- **EXERCISE**
Each entry that follows should be retyped in full and exactly.

━━ PROVIDED RECORDS

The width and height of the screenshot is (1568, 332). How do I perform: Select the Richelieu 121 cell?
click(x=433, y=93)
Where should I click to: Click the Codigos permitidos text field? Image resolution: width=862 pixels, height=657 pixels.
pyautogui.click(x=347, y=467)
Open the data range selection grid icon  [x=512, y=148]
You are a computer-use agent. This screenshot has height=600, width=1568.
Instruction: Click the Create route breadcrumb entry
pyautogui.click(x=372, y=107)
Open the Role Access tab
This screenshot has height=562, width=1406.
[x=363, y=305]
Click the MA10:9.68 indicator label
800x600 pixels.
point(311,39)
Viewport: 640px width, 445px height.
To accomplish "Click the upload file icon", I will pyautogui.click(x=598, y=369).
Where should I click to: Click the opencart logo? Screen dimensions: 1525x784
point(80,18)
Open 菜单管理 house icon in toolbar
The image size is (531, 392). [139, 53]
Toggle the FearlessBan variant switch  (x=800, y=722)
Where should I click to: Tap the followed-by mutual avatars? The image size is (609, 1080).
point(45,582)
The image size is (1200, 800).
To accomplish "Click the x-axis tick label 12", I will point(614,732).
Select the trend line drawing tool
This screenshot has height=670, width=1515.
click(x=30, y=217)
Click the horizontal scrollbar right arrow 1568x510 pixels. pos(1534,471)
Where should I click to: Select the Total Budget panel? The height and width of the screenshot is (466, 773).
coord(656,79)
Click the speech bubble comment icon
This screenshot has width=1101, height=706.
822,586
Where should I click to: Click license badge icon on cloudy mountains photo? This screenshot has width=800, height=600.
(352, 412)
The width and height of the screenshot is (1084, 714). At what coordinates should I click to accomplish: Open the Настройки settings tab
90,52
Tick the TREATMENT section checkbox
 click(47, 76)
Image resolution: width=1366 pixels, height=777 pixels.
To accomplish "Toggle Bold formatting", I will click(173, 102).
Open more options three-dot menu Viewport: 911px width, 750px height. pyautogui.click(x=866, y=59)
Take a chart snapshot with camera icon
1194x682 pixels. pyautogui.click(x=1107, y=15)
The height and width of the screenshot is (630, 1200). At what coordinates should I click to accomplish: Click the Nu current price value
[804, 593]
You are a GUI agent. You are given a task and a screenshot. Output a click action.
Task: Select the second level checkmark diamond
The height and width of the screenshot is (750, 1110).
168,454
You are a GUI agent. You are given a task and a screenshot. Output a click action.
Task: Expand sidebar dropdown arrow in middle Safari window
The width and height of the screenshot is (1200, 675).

━━━━

- **ANSWER BELOW**
The width and height of the screenshot is (1568, 332). How do I perform: Select the Richelieu 121 cell?
click(x=433, y=93)
Where should I click to: Click the Codigos permitidos text field? Image resolution: width=862 pixels, height=657 pixels.
pyautogui.click(x=347, y=467)
Open the data range selection grid icon  [x=512, y=148]
You are a computer-use agent. This screenshot has height=600, width=1568.
Instruction: Click the Create route breadcrumb entry
pyautogui.click(x=372, y=107)
Open the Role Access tab
This screenshot has height=562, width=1406.
[x=363, y=305]
Click the MA10:9.68 indicator label
800x600 pixels.
point(311,39)
Viewport: 640px width, 445px height.
To accomplish "Click the upload file icon", I will pyautogui.click(x=598, y=369).
Where should I click to: Click the opencart logo? Screen dimensions: 1525x784
point(80,18)
Open 菜单管理 house icon in toolbar
The image size is (531, 392). [139, 53]
Toggle the FearlessBan variant switch  (x=800, y=722)
Where should I click to: Tap the followed-by mutual avatars? The image size is (609, 1080).
point(45,582)
The image size is (1200, 800).
To accomplish "Click the x-axis tick label 12", I will point(614,732).
Select the trend line drawing tool
This screenshot has height=670, width=1515.
click(x=30, y=217)
Click the horizontal scrollbar right arrow 1568x510 pixels. pos(1534,471)
Where should I click to: Select the Total Budget panel? The height and width of the screenshot is (466, 773).
coord(656,79)
Click the speech bubble comment icon
This screenshot has width=1101, height=706.
822,586
Where should I click to: Click license badge icon on cloudy mountains photo? This screenshot has width=800, height=600.
(352, 412)
The width and height of the screenshot is (1084, 714). At what coordinates should I click to accomplish: Open the Настройки settings tab
90,52
Tick the TREATMENT section checkbox
 click(47, 76)
Image resolution: width=1366 pixels, height=777 pixels.
To accomplish "Toggle Bold formatting", I will click(173, 102).
Open more options three-dot menu Viewport: 911px width, 750px height. pyautogui.click(x=866, y=59)
Take a chart snapshot with camera icon
1194x682 pixels. pyautogui.click(x=1107, y=15)
The height and width of the screenshot is (630, 1200). At what coordinates should I click to accomplish: Click the Nu current price value
[804, 593]
You are a GUI agent. You are given a task and a screenshot. Output a click action.
Task: Select the second level checkmark diamond
The height and width of the screenshot is (750, 1110).
168,454
You are a GUI agent. You are given a task and a screenshot. Output a click action.
Task: Expand sidebar dropdown arrow in middle Safari window
The width and height of the screenshot is (1200, 675).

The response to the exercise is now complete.